Work instructions: Pull out the rows below word for word, starting with the line that contains "Task: Click the 博通 Broadcom purple node" and going on through the end of the rows. Leave the pictures out of your answer.

Provided records:
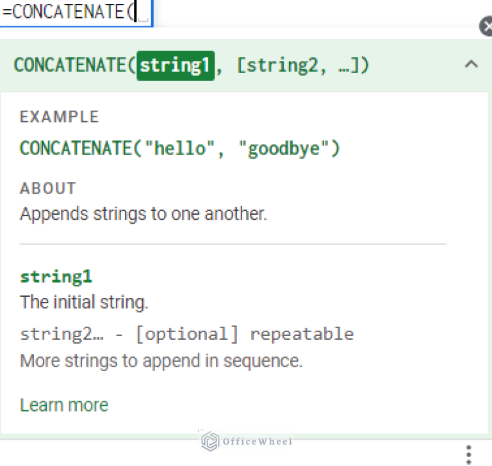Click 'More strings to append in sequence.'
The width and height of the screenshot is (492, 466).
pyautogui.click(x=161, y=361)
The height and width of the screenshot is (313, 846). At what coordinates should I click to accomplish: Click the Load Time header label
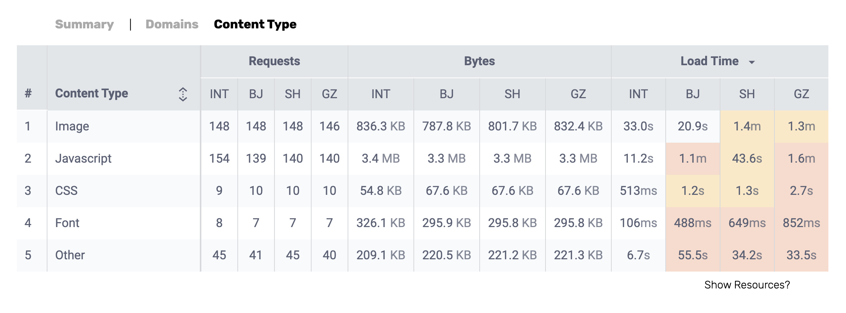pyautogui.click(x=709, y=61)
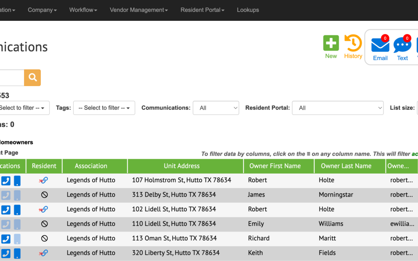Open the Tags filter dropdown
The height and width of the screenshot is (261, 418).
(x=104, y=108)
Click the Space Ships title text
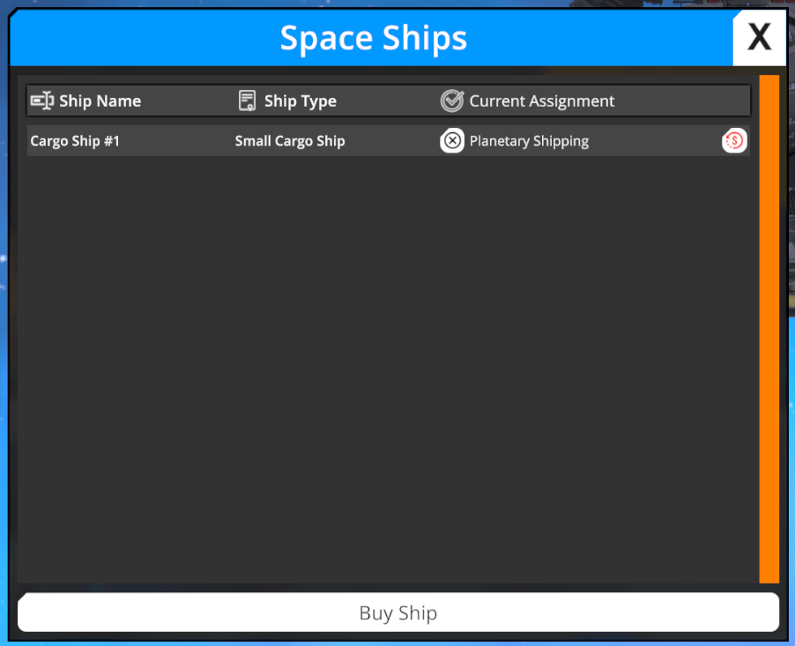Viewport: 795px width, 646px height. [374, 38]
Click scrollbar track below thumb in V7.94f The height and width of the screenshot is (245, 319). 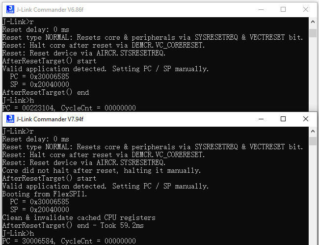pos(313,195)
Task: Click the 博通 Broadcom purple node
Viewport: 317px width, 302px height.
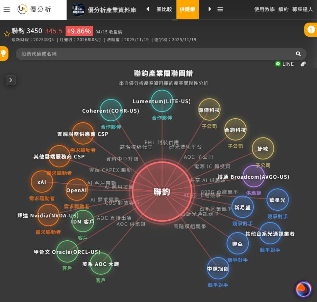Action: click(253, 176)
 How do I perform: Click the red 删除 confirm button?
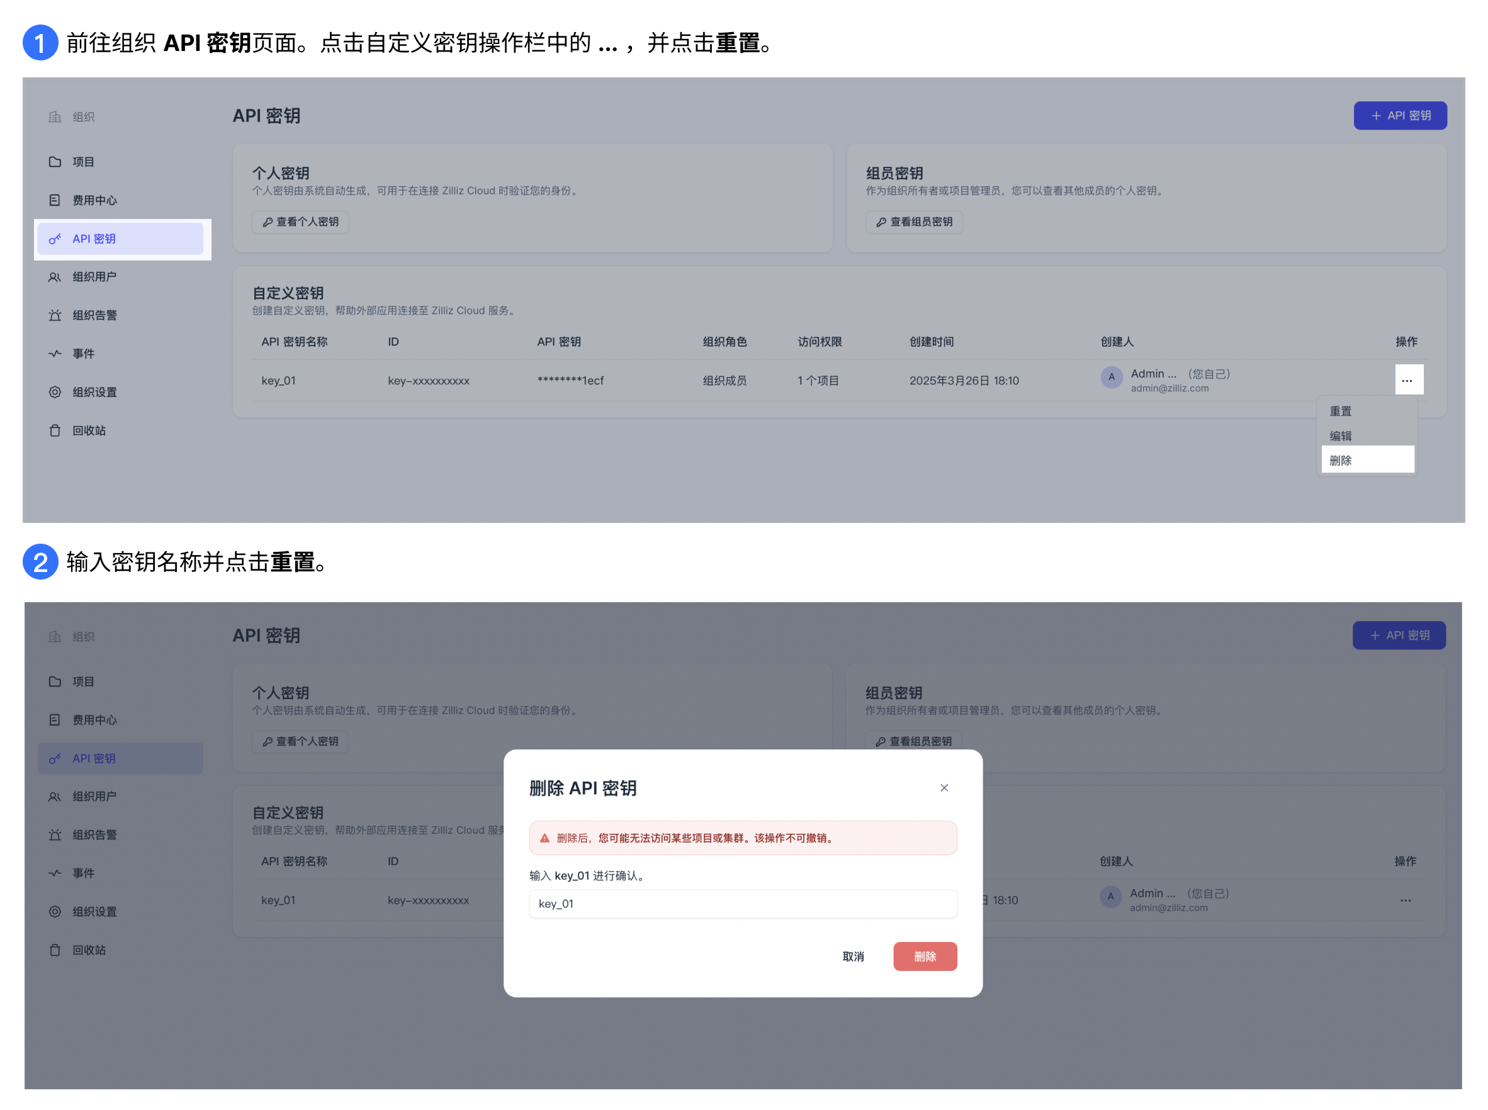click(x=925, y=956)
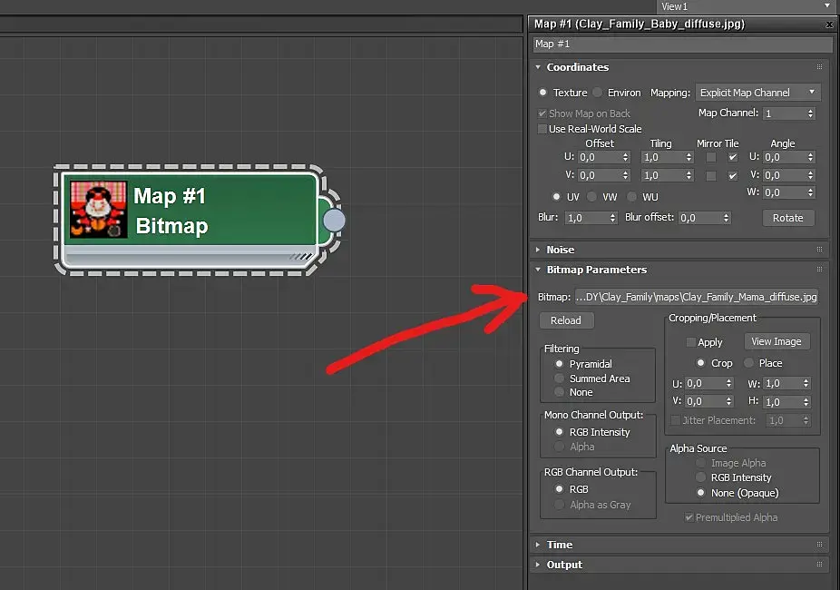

Solution to the problem:
Task: Click the 博通 Broadcom purple node
Viewport: 317px width, 302px height.
Action: click(253, 176)
 How do I perform: Click the red 删除 confirm button?
click(x=925, y=956)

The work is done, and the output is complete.